O sumiço de cada uma foi assunto em companhia de muita mousse de chocolate. Luiza ingeria-os como se fosse a última refeição de sua vida. Fiquei com meu copo de água e com a constatação de que mais um problema se instalava ali. Um “ótimo”, regado a quantidades inexplicáveis de açúcar, pareceu-me não fazer sentido. O que viria depois? Comprar roupas cada vez maiores, isolar-se do convívio social, cair doente, ou acabar numa clínica para distúrbios psíquicos? Despedi-me com interrogações não exteriorizadas.
Porque queria entender o que se passava, passei a procurar encontros com Luiza. Não foi fácil. Ela não frequentava a padaria como antes. Notícias chegavam desencontradas: sim, seu caso de amor com o açúcar persistia, embora não visse os amigos com a mesma regularidade. Fulano dizia que tinha mudado de turma; ciclano, que continuava falando sozinha; beltrano, que nunca mais presenciara o efeito Coca-Cola com Mentos. Fato é que lugares e pessoas rotineiros, deixaram de ser comuns.
Enfim cruzamo-nos em um jantar entre amigos. Um comentário sobre ela escapou. As sobrancelhas de Luiza voltaram a querer alcançar os cabelos acima da testa, acompanhadas pelas pálpebras e pelo movimento do maxilar inferior, pendente em boca aberta. Só que ela não baixou a cabeça nem desapareceu. O meneio em negativa permanecia, diferente dos outros, como se falasse algo consigo e pronto. O monólogo terminou ali mesmo, e a face voltou a seu estado descontraído. Não tive a chance de conversar com ela, pois estávamos sentadas em pontas opostas e distantes. Algo estava diferente.
Em minhas visitas semanais à padaria, deparei-me com Luiza sentada no numa mesa, cantarolando enquanto colocava a carteira na bolsa. Aproximei-me e cumprimentei-a pela disposição. Perguntei-lhe se estava se sentindo bem, pois há tempos não a via cantarolar. Estava. Tinha terminado seu lanche e precisava sair. Haveríamos de nos encontrar com calma em algum momento. Despediu-se. Não havia vestígios de doce no lugar onde tinha se sentado. Não houve monólogos solitários nem gritos repentinos. Não estava ótima, simplesmente, “estava”.

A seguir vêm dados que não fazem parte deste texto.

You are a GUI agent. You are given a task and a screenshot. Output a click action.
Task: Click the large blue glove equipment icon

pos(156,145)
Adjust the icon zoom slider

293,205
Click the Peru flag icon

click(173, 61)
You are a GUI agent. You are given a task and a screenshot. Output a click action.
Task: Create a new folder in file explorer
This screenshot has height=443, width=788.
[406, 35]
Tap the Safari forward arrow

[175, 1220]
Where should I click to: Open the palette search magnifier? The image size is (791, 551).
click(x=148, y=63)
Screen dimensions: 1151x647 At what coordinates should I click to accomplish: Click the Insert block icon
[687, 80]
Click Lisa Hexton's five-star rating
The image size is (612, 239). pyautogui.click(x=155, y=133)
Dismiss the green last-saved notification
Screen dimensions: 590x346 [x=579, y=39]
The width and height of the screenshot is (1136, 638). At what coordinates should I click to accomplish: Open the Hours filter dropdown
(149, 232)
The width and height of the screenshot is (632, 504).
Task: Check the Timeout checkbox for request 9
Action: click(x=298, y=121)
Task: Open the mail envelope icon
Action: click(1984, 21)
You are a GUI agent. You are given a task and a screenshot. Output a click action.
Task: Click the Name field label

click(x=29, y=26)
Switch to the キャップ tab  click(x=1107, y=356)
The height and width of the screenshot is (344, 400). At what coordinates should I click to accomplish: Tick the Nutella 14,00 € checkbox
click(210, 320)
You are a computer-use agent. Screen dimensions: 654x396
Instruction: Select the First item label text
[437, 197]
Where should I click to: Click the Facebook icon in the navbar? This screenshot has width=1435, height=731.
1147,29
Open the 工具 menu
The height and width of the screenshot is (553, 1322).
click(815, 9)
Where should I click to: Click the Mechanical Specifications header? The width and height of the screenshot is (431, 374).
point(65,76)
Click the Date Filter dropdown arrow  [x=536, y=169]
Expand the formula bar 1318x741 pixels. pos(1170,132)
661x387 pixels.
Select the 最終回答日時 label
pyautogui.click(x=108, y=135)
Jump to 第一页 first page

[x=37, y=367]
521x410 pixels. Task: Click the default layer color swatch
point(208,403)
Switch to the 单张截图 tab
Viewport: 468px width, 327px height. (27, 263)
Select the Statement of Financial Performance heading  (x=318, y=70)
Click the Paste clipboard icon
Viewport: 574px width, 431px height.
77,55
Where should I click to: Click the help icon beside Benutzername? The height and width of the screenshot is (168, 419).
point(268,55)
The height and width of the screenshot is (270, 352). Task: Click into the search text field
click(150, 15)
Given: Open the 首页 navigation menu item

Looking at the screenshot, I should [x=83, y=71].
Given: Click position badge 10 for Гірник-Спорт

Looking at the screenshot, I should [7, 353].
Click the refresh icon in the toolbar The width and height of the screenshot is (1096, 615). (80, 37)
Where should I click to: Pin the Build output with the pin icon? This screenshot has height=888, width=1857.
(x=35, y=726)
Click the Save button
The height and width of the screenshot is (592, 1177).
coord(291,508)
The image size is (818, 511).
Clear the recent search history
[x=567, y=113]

De semana em semana, acabei encontrando-me com Luiza diversas vezes na padaria. Havia dias em que tinha mais pressa; outros, em que conversávamos. Não só sobre o clima ou o corre-corre diário. Às vezes, passava-me recados e trazia-me boas notícias de amigos queridos. Disse-lhe que tinha ficado preocupada com tantas atitudes diferentes e que gostaria de ter conversado com ela, mas não consegui. Tive medo. E vergonha. Respondeu-me que não havia espaço para aproximações. Contou que aprendeu a criá-lo. Não entendi bem. Pedi que explicasse. Talvez um dia. Perguntei se estava bem. Estava bem. Não ótima e não um verbo solto. Verbo com advérbio de modo. Estava bem.